In addition, we cannot guarantee that any patents issued from any pending or future patent applications owned by or licensed to us. Even if patents have issued or will issue, we cannot guarantee that the claims of these patents are or will be valid or enforceable or will provide us with any significant protection against competitive products or otherwise be commercially valuable to us. The laws of some foreign jurisdictions do not protect intellectual property rights to the same extent as in the U.S. and many companies have encountered significant difficulties in protecting and defending such rights in foreign jurisdictions. Furthermore, different countries have different procedures for obtaining patents, and patents issued in different countries offer different degrees of protection against use of the patented invention by others. If we encounter such difficulties in protecting or are otherwise precluded from effectively protecting our intellectual property rights in foreign jurisdictions, our business prospects could be substantially harmed.

 

The patent positions of biotechnology companies, including our patent position, involve complex legal and factual questions, and, therefore, validity and enforceability cannot be predicted with certainty. Patents may be challenged, deemed unenforceable, invalidated, or circumvented. Our patents can be challenged by our competitors who can argue that our patents are invalid, unenforceable, lack utility, or sufficient written description or enablement, or that the claims of the issued patents should be limited or narrowly construed. Patents also will not protect our product candidates if competitors devise ways of making or using these product candidates without legally infringing our patents. The Federal Food, Drug, and Cosmetic Act and FDA regulations and policies create a regulatory environment that encourages companies to challenge branded drug patents or to create non-infringing versions of a patented product in order to facilitate the approval of abbreviated new drug applications for generic substitutes. These same types of incentives encourage competitors to submit new drug applications that rely on literature and clinical data not prepared for or by the drug sponsor, providing a less burdensome pathway to approval.

 

  26  

 

 

The degree of future protection afforded by our intellectual property rights is uncertain because intellectual property rights have limitations, and may not adequately protect our business, or permit us to maintain our competitive advantage.

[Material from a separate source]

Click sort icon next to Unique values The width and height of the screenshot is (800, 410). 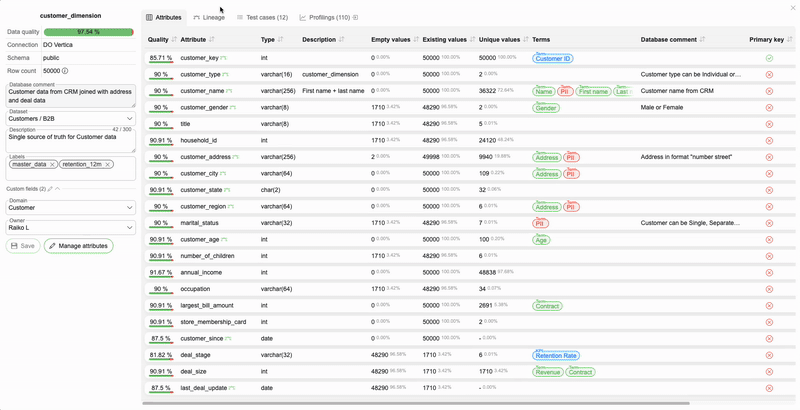pyautogui.click(x=525, y=40)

The following examples are illustrative:

 

  · Others may be able to make compounds that are similar to our product candidates but that are not  covered by the claims of the patents that we own or have exclusively licensed.
  · We or our licensors or strategic partners might not have been the first to make the inventions covered  by the issued patent or pending patent application that we own or have exclusively licensed.
  · We or our licensors or strategic partners might not have been the first to file patent applications  covering certain of our inventions.
  · Others may independently develop similar or alternative technologies or duplicate any of our  technologies without infringing on our intellectual property rights.
  · It is possible that our pending patent applications will not lead to issued patents.
  · Issued patents that we own or have exclusively licensed may not provide us with any competitive  advantages, or may be held invalid or unenforceable, as a result of legal challenges by our competitors.
  ·

Our competitors might conduct research and development activities in countries where we do not have patent rights and then use the information learned from such activities to develop competitive products for sale in our major commercial markets.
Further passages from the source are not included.